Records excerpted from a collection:
==============================
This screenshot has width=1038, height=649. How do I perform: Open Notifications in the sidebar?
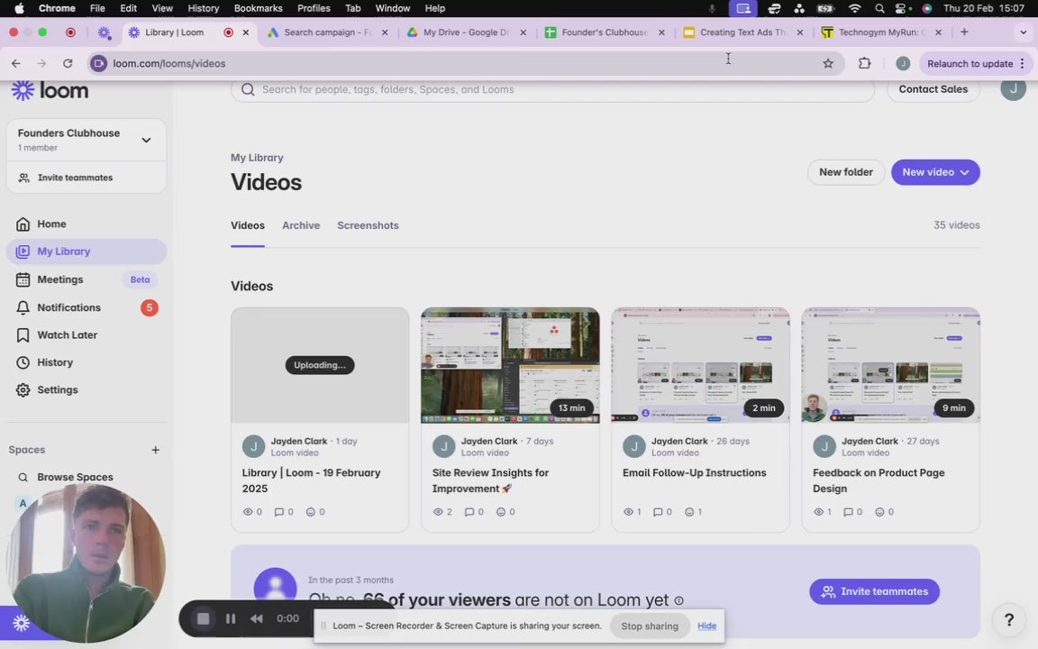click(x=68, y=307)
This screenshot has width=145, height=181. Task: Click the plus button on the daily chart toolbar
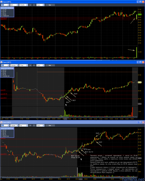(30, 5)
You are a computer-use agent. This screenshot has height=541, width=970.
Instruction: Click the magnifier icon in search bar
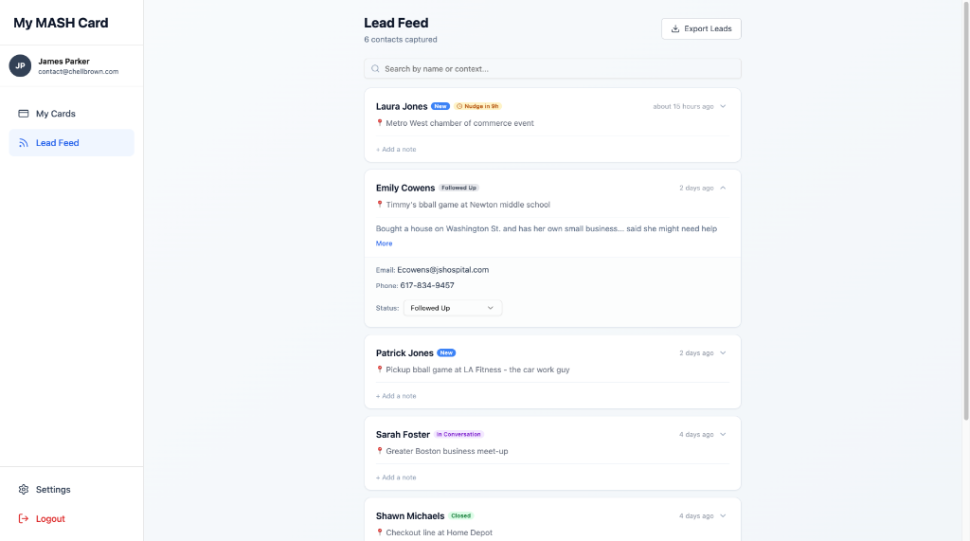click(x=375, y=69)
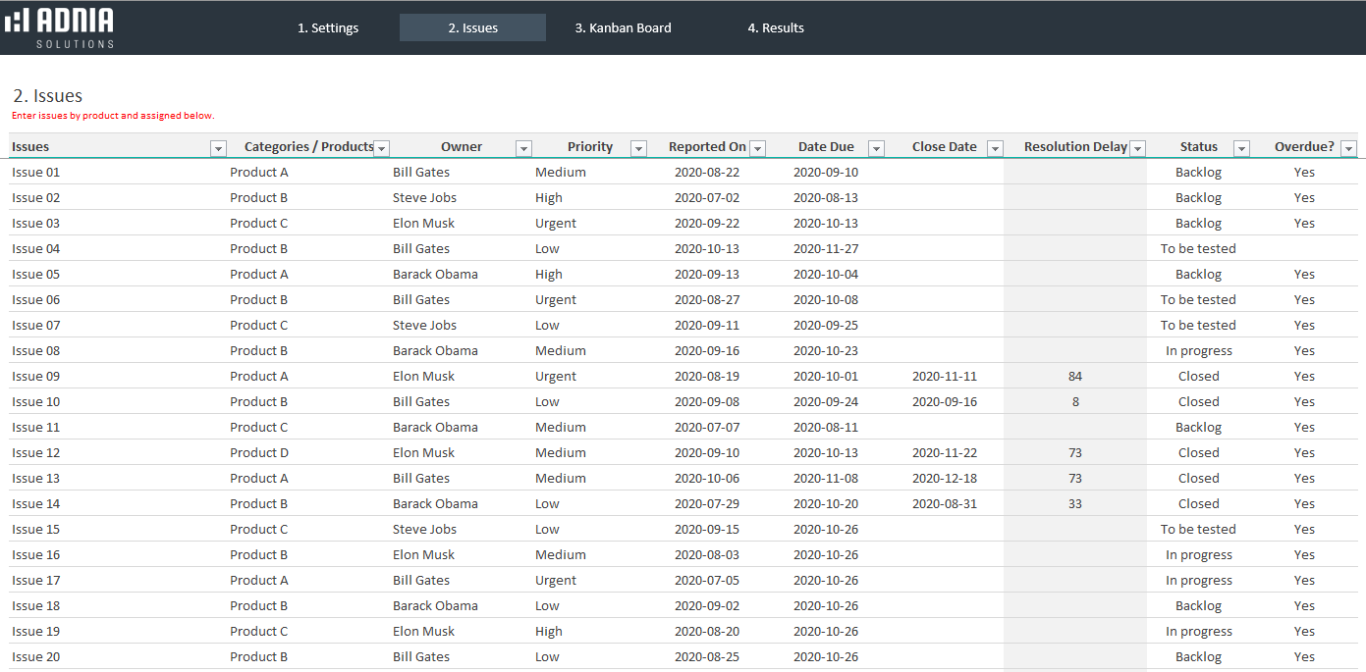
==============================
**WHAT YOU NEED TO DO**:
Starting at the line that contains "This screenshot has width=145, height=181.", please write out every line to the end of the entries, inclusive, copied exactly and with pictures omitted.

**COMPLETED EXERCISE**:
This screenshot has width=145, height=181. Task: Click the plus button on the daily chart toolbar
(30, 5)
You are a computer-use agent. This screenshot has height=541, width=970.
Instruction: Click the magnifier icon in search bar
click(x=375, y=69)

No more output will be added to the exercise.